Brown’s Butch-Lewis Act helped to:
- Keep multiemployer pension plans solvent and well-funded for 30 years—with no cuts to earned benefits of participants and beneficiaries;
- Restore full benefits for retirees in plans that previously had to take cuts and increase the maximum Pension Benefit Guarantee Corporation (PBGC) insurance amount; and
- Require each plan that receives assistance file regular status reports with the PBGC and Congressional Committees, in order to prevent recurrence and to protect retirees’ benefits.
More on the Pension Crisis:
The pension crisis threatened the retirement of more than 1-1.5 million workers and retirees nationwide and put small businesses across the country in jeopardy. These truck drivers, carpenters, bakers and others worked hard all their lives and gave up raises at the bargaining table in order to put that money toward retirement for themselves and their families.
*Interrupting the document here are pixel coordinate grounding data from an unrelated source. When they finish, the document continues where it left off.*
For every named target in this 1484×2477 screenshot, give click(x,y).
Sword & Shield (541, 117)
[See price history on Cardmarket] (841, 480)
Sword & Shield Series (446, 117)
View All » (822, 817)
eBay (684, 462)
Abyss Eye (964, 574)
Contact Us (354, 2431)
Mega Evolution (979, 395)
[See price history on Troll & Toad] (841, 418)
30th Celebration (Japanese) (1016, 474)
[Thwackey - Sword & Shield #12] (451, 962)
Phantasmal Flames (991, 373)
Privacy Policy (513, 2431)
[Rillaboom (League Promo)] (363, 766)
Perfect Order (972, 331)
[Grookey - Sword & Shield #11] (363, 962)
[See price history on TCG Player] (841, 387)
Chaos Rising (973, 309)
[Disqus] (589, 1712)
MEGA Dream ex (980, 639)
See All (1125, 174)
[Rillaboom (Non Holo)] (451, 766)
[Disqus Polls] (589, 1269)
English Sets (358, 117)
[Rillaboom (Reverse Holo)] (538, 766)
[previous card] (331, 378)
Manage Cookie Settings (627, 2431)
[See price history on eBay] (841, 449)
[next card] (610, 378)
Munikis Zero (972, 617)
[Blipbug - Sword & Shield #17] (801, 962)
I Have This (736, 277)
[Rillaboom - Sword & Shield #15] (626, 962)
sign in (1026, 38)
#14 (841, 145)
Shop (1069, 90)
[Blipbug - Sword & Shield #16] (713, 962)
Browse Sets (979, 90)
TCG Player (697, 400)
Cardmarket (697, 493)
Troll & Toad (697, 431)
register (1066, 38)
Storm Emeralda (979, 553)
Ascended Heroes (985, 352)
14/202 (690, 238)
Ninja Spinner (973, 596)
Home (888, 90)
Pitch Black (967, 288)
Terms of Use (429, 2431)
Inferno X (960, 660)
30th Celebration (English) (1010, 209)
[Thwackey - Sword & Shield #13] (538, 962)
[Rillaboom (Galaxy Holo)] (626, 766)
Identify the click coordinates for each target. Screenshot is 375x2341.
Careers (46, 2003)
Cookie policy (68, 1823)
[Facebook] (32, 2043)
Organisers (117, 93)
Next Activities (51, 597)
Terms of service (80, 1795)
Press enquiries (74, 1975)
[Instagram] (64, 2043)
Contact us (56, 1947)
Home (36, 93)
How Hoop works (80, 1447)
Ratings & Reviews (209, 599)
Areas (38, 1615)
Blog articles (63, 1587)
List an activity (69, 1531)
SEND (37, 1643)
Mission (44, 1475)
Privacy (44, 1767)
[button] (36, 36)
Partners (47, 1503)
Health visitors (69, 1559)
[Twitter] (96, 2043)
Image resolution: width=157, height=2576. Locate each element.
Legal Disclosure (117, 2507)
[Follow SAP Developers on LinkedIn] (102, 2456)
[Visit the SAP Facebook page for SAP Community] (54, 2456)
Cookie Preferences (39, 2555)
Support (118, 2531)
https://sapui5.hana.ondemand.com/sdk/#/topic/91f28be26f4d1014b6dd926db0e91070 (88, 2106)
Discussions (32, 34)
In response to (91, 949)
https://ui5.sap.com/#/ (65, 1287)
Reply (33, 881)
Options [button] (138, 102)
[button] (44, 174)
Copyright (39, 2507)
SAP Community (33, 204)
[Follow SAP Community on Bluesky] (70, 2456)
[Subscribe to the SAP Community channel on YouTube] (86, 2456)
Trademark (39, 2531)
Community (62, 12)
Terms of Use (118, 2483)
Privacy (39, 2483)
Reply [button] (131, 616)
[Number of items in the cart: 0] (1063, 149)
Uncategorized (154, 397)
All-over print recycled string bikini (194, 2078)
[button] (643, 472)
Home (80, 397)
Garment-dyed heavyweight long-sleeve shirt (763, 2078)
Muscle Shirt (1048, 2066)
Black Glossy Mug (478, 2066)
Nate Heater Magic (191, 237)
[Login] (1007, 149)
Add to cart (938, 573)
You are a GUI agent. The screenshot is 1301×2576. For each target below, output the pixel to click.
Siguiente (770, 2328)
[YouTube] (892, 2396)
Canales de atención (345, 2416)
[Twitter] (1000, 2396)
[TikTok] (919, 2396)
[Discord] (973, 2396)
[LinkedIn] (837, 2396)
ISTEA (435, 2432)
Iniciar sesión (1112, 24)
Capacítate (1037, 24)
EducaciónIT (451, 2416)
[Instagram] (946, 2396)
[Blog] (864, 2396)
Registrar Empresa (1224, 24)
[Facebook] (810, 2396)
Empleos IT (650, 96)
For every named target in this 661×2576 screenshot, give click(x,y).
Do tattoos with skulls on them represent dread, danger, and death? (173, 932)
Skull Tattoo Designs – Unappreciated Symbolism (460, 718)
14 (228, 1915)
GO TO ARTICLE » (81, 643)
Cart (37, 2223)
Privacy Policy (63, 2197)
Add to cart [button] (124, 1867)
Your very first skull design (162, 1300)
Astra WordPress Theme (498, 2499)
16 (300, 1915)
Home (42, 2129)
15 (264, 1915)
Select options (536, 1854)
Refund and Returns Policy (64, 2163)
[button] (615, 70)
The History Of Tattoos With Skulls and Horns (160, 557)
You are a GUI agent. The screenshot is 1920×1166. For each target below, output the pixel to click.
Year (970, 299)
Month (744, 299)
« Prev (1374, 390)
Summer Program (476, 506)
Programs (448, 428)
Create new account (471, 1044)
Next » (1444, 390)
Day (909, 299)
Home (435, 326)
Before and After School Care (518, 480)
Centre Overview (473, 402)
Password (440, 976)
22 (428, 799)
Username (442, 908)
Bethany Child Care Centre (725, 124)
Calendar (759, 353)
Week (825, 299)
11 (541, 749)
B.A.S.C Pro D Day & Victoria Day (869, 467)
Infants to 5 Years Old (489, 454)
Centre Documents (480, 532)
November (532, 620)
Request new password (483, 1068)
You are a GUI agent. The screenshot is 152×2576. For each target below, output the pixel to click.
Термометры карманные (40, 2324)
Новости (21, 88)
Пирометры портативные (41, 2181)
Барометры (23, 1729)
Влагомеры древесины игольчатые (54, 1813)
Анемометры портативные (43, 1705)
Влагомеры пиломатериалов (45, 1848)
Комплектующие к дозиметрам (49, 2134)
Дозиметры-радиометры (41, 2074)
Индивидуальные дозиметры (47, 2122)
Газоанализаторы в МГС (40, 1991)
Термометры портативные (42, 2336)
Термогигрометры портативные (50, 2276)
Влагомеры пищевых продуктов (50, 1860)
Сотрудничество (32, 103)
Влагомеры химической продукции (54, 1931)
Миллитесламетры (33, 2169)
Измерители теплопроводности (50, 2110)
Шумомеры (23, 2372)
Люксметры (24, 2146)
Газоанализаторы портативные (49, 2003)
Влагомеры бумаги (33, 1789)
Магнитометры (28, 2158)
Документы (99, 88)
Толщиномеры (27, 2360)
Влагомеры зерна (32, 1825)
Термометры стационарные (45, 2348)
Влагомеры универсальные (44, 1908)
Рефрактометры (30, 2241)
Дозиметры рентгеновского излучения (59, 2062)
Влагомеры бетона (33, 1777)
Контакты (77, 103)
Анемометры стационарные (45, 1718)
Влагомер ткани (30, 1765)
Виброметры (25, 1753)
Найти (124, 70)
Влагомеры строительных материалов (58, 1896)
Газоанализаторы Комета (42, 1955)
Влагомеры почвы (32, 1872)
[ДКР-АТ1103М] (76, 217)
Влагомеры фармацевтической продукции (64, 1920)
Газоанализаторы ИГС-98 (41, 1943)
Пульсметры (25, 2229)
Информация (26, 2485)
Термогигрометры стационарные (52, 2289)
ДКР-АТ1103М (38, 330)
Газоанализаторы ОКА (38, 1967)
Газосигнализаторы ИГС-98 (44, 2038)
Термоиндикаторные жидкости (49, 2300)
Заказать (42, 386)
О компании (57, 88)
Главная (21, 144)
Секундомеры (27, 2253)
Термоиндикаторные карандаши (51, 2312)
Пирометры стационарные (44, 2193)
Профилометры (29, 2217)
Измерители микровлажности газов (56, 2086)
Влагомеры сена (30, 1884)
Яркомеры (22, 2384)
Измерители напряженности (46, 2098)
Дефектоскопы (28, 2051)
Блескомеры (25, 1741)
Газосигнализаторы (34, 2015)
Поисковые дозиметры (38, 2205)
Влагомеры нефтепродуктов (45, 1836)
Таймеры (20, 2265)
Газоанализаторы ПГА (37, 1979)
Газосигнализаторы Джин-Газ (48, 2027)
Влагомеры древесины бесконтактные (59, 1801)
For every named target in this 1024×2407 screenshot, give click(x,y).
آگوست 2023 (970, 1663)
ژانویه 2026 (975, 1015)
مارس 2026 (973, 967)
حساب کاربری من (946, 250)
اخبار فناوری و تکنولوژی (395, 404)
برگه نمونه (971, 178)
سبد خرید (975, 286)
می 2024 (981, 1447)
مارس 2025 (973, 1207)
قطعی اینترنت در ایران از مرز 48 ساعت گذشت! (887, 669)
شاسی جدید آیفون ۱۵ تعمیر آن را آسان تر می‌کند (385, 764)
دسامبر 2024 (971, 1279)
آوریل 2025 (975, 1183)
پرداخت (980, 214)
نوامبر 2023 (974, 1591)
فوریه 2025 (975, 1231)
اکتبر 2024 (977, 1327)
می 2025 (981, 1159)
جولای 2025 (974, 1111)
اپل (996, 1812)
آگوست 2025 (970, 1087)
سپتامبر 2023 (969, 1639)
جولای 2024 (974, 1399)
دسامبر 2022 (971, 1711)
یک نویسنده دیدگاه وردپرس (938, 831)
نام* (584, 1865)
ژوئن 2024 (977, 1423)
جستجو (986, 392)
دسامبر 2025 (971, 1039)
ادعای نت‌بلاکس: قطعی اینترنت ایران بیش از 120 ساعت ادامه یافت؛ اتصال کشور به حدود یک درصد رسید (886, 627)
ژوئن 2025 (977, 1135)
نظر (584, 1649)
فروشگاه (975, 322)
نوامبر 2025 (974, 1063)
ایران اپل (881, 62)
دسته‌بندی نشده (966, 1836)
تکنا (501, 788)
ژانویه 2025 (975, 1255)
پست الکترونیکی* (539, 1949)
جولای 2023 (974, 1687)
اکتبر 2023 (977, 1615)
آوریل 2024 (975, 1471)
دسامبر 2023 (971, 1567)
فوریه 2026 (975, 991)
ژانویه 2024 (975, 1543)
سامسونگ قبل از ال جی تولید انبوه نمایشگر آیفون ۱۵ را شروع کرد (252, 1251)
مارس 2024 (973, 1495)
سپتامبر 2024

Numerous pension plans, including the Central States Pension Plan, the Bakers and Confectioners Pension Plan, and more were at risk of failure. If nothing was done to help the plans, they would have failed and retirees would have faced massive cuts to the benefits they earned over decades of work, through no fault of their own.
If the plans were allowed to fail, not only would they no longer be able to pay promised benefits, but taxpayers and small businesses would be at risk of having to pay the billions of dollars PBGC would be on the hook for that it could not pay.
There are several causes for this crisis, including the fact that the economic collapse of 2008 devastated these plans and the people who depend on them.